Canadian and most U.S. stock indexes lost ground on Wednesday as the price of oil rose amid efforts to release reserves.
“The big rotation we had seen since the beginning of the year, where people were selling lots of tech and going to old economy and more asset heavy stocks and international stocks too … Well, this is reversing, and (what) we see today is big proof of that where the Nasdaq is almost flat,” said Pierre-Benoît Gauthier, vice-president of investment strategy at IG Wealth Management.
In New York, the Dow Jones industrial average was down 289.24 points at 47,417.27. The S&P 500 index was down 5.68 points at 6,775.80, while the Nasdaq composite was up 19.03 points at 22,716.14.
The S&P/TSX composite index was down 150.82 points at 33,119.83.
Since the start of the war, sharp moves for oil prices have triggered swings up and down for financial markets worldwide, sometimes by the hour. Oil prices briefly spiked to their highest levels since 2022 this week because of the possibility that production in the Middle East could be blocked for a long time, which in turn raised worries about a surge of debilitating inflation for the global economy.
The International Energy Agency said Wednesday that its members will release a record amount of oil — 400 million barrels — from stockpiles they’ve set aside for emergencies.
Such moves push downward on oil prices in the near term, but it will likely require a full resumption of the flow of oil and natural gas from the Persian Gulf area to fully ease the market. That has investors worldwide anxiously awaiting the end of the war.

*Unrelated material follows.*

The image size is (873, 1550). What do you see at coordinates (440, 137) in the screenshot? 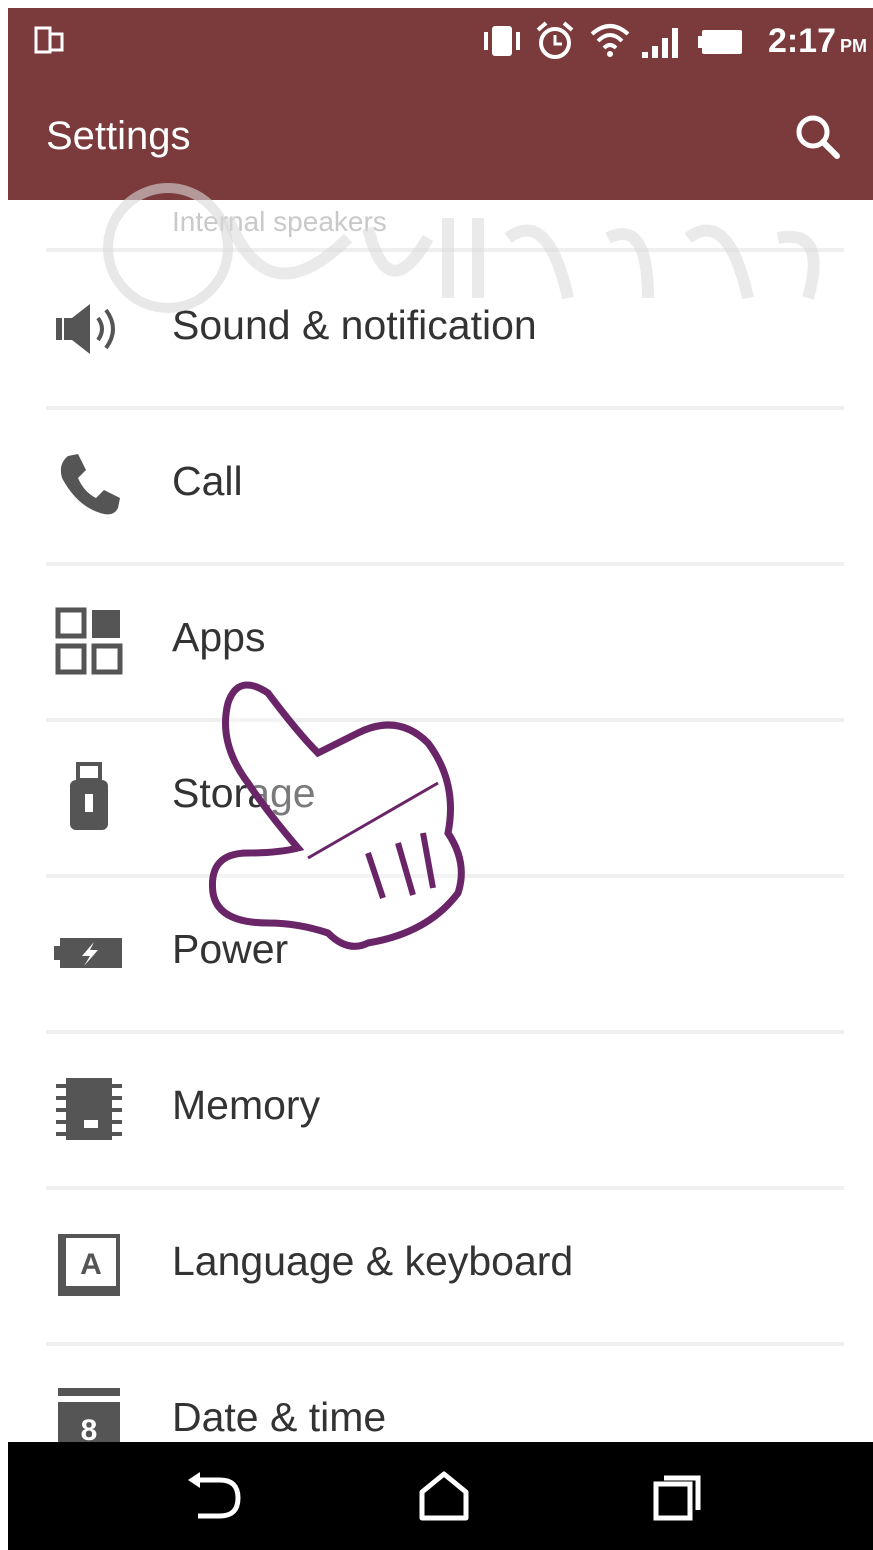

On Wednesday, Natural Resources Minister Tim Hodgson said Canada will “do its part” to lower the cost of oil globally.
The April crude oil contract was up US$3.80 at US$87.25 per barrel.
Gauthier said that markets have realized that the withdrawal from oil reserves may be difficult, since reserves are low after being tapped by the Biden administration following Russia’s invasion of Ukraine. He said it will also take time for that oil to reach the market.

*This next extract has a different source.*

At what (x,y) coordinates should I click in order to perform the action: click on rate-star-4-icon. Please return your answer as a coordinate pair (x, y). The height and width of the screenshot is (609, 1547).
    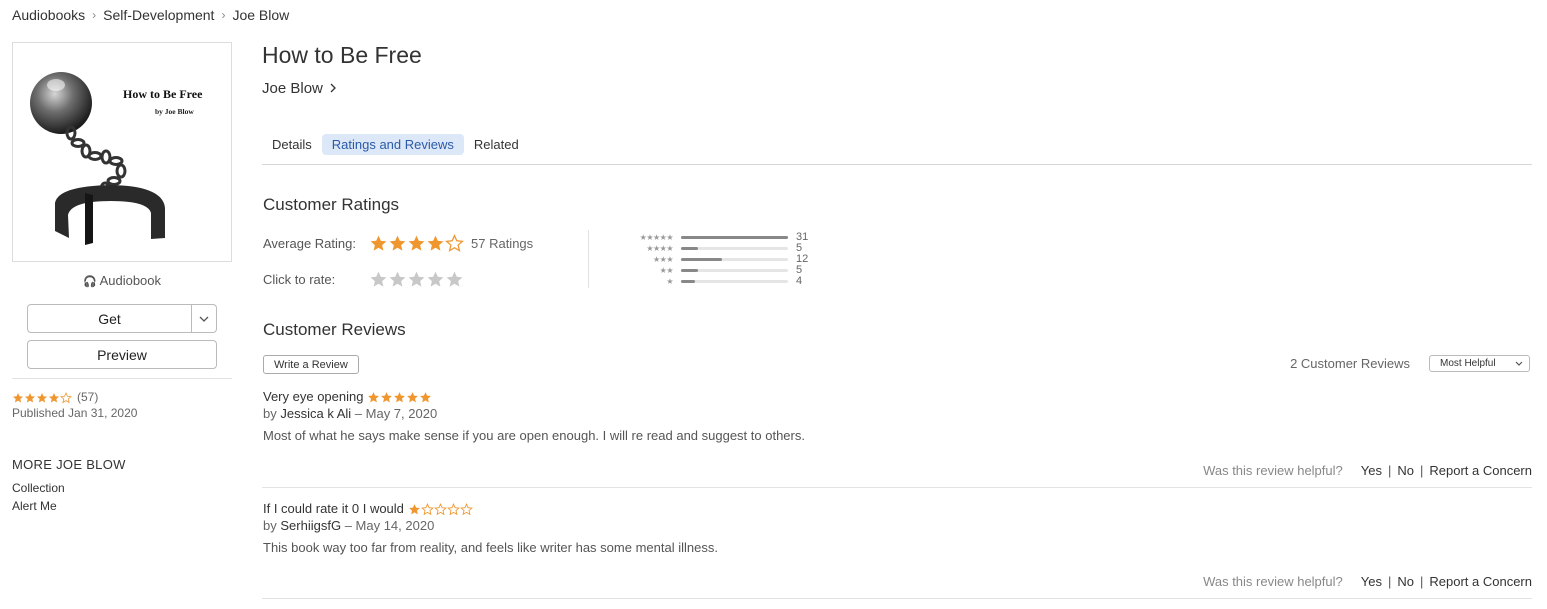
    Looking at the image, I should click on (436, 280).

Meanwhile, a report released Wednesday showed that U.S. consumers paid prices for groceries, gasoline and other costs of living that were 2.4% higher in February than a year earlier. To be sure, that inflation rate was the same as the prior month’s and better than the 2.5% that economists expected, but it remains above the 2% target the U.S. Federal Reserve has set for the economy.
“The important thing to remember is that the economy and these data releases are living in the past while the stock market is living in the future, and what I mean by that is these numbers do not account for the Iran war much,” Gauthier said.
High inflation combined with a stagnating economy would create a worst-case scenario called “stagflation” that the Federal Reserve has no good tools to fix. Stagflation fears are rising not just because of higher oil prices but also because of weakness in hiring by U.S. employers.
The April gold contract was down US$63.00 at US$5,179.10 an ounce.
The Canadian dollar traded for 73.60 cents US compared with 73.71 cents US on Tuesday.